Больше того, в ту минуту, когда лорд Рандольф Черчилль принял пост министра финансов, ответственного за многие государственные дела, по ряду важнейших вопросов он перестал быть тори. Он стремительно смещался в сторону Гладстона, не приемля только одного — ирландского гомруля; во всех общественных и рабочих вопросах он ушел гораздо дальше, чем могли позволить себе тогдашние виги или среднесословные либералы. Даже по Ирландии он держался поразительно независимых взглядов. Все это было не по нутру консервативной партии. Пребывай он в добром здравии, он почти наверняка выступал бы против Англо-бурской войны, причем с такой решимостью, что оттолкнул бы от себя тот самый рабочий класс, чьим расположением так гордился. Возродиться он мог в одном случае — если бы не дал развернуться протекционистской кампании Чемберлена. Насколько могу судить, он, скорее всего, был бы в первых рядах ее противников. Он не принадлежал к числу тех, кто принимает решения по указке партийного руководства. Когда он затевал фракционную борьбу, то вел дело к победе, не гнушаясь ничем. Когда же он занимал ответственные посты, его вклад в общественные дела был полновесным и незаурядным. Холодную, рассчитанную игру он никогда не вел. Говорил что думал. Так оно лучше.

Гладстон был обязан славой оратора не столько своим опубликованным речам, сколько воздействию их в свое время на публику. Место лорда Рандольфа Черчилля в политической истории определили не его слова и дела, а впечатление, какое его личность производила на современников. Оно было огромным, и в благоприятных обстоятельствах сыграло бы судьбоносную роль. Отец заключал в себе ту силу, своеобразие и шарм, что зачастую отмечают гения.

Перечитывая сейчас его письма ко мне, со всем прилежанием писанные, по обычаю того времени, собственной рукой, я понимаю наконец, как много он думал и как сильно тревожился обо мне. И безумно сожалею, что нам не довелось пожить вместе и по-настоящему узнать друг друга. Я часто захаживал к лорду Розбери на закате его дней, чтобы, принося дань уважения выдающемуся человеку, заодно послушать рассказы об отце. Отец словно подступал ближе, когда я беседовал с его задушевным прославленным другом.
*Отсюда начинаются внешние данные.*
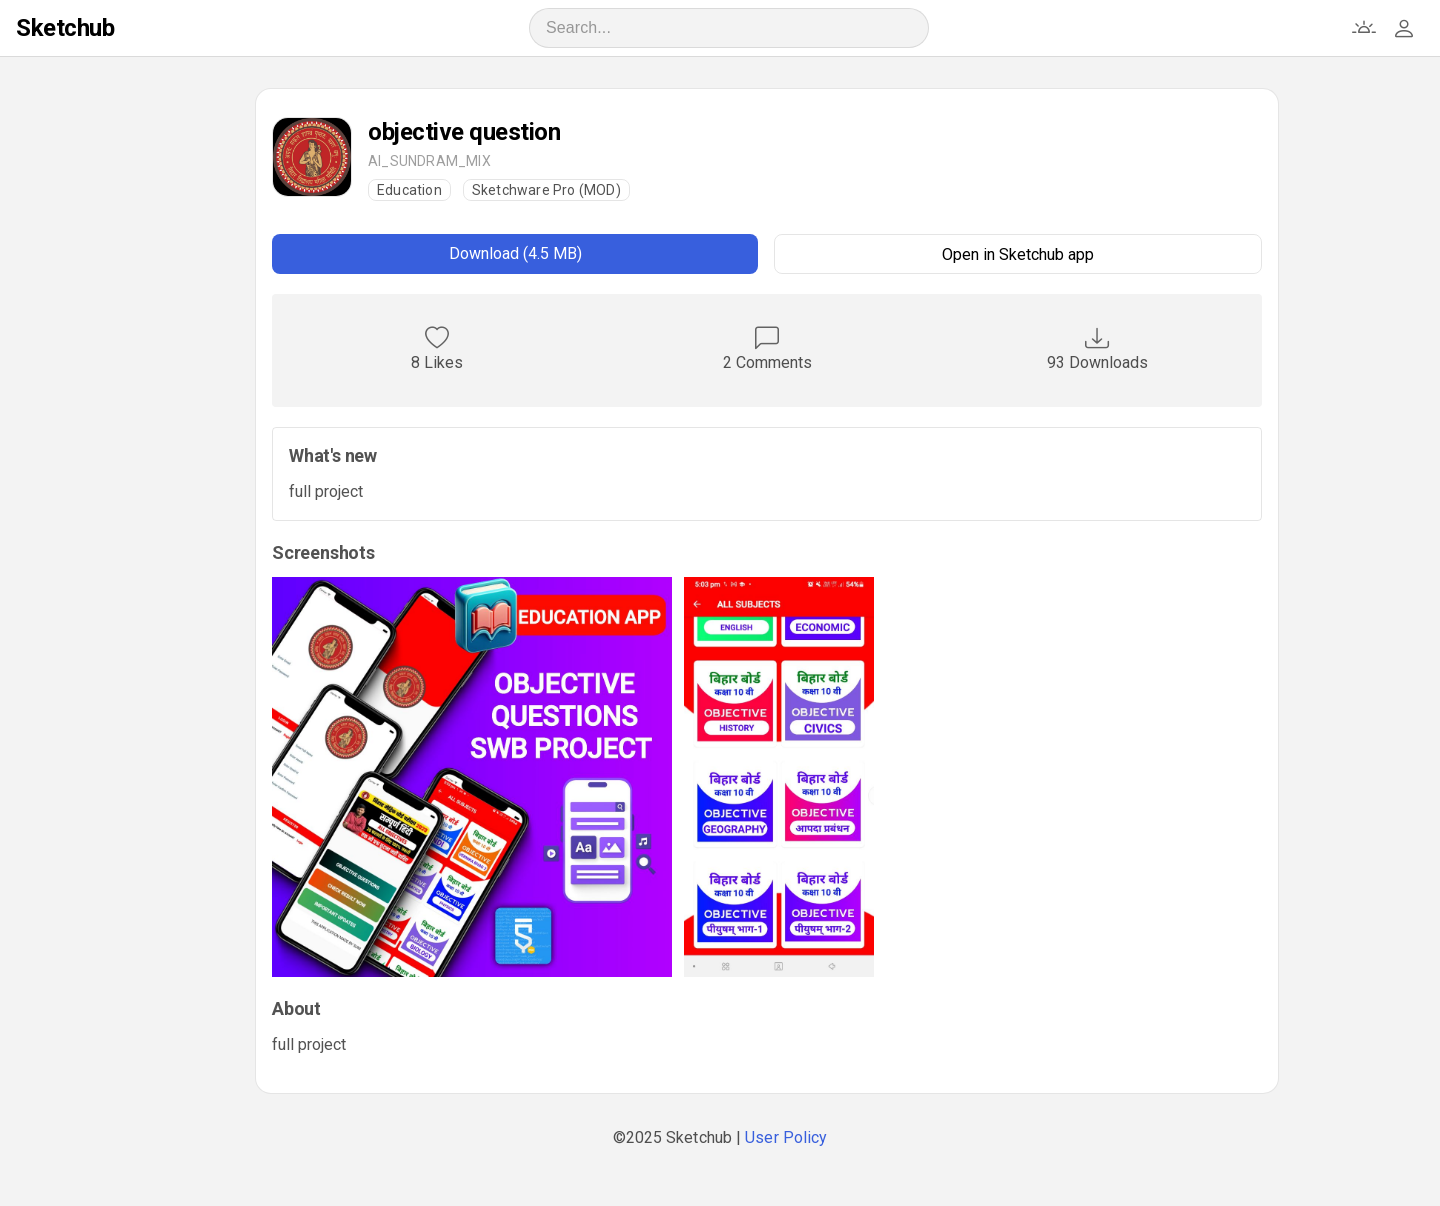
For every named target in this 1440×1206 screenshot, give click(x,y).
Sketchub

В последнюю встречу я сказал лорду Розбери, что мне очень хотелось бы повернуть время вспять и поговорить с отцом на равных. Замечательно отозвался на мои слова престарелый государственный муж:

— Да, вы бы нашли общий язык.

В июне 1894-го я чертил дорожную карту на Кобем-Коммон, когда велосипедист посыльный доставил мне из колледжа распоряжение немедля отправляться в Лондон: на следующий день отец отбывал в кругосветное путешествие. Обычно полагалось обратиться к учебному начальству с просьбой о предоставлении отпуска, но тут обошлось без канцелярщины. Отец телеграфировал прямо военному министру, сэру Генри Кэмпбеллу-Баннерману: «В свой последний день в Англии…» — и меня без проволочек снарядили в Лондон.

Назавтра утром мы поехали на вокзал — мать, мой младший брат и я. Отпущенная четыре года назад в южноафриканском путешествии борода не могла скрыть до ужаса изможденного, искаженного душевными муками лица. Отец похлопал меня по колену — жест безыскусный, но выразивший все.